EGMR bestätigt belgisches Gesetz zum Verbot von Gesichtsbedeckungen

DAILY SABAH MIT AGENTUREN
ISTANBUL
Veröffentlicht 11.07.2017 15:06
DPA

Der Europäische Gerichtshof für Menschenrechte (EGMR) hat das belgische „Gesichtsschleierverbot" in einem am Dienstag angekündigten Urteil bestätigt.

Das Gericht entschied, dass die Beschränkung den sozialen Zusammenhalt und den „Schutz der Rechte und Freiheiten der Anderen" gewährleiste. Diese seien „in einer demokratischen Gesellschaft notwendig".

Das Gericht lehnte Argumente von drei muslimischen Frauen ab, die den Niqab - einen Schleier, der das Gesicht mit Ausnahme der Augen bedeckt - getragen hatten.
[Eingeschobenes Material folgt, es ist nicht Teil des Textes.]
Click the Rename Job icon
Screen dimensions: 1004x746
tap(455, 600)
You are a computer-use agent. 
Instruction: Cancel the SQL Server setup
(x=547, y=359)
Sie beschwerten sich darüber, dass ihr Recht auf Privatsphäre und Gewissensfreiheit ungerechtfertigt verletzt worden war.

Die Verbote wären eine verhältnismäßige Maßnahme, um die sozialen Gegebenheiten des „Zusammenlebens" zu sichern, und es wäre für die Gesellschaft legitim, diese zu bewahren, sagte das Gericht.

Die Entscheidung wurde im Einklang mit einem Urteil des Straßburger Gerichts von 2014 gefällt, damals ging es um französische Rechtsbelange.

Im Jahr 2011 stellte Belgien ein Gesetz vor, das Geldbußen und bis zu sieben Tage Gefängnis für alle vorsieht, die ihr Gesicht an einem öffentlichen Ort bedecken.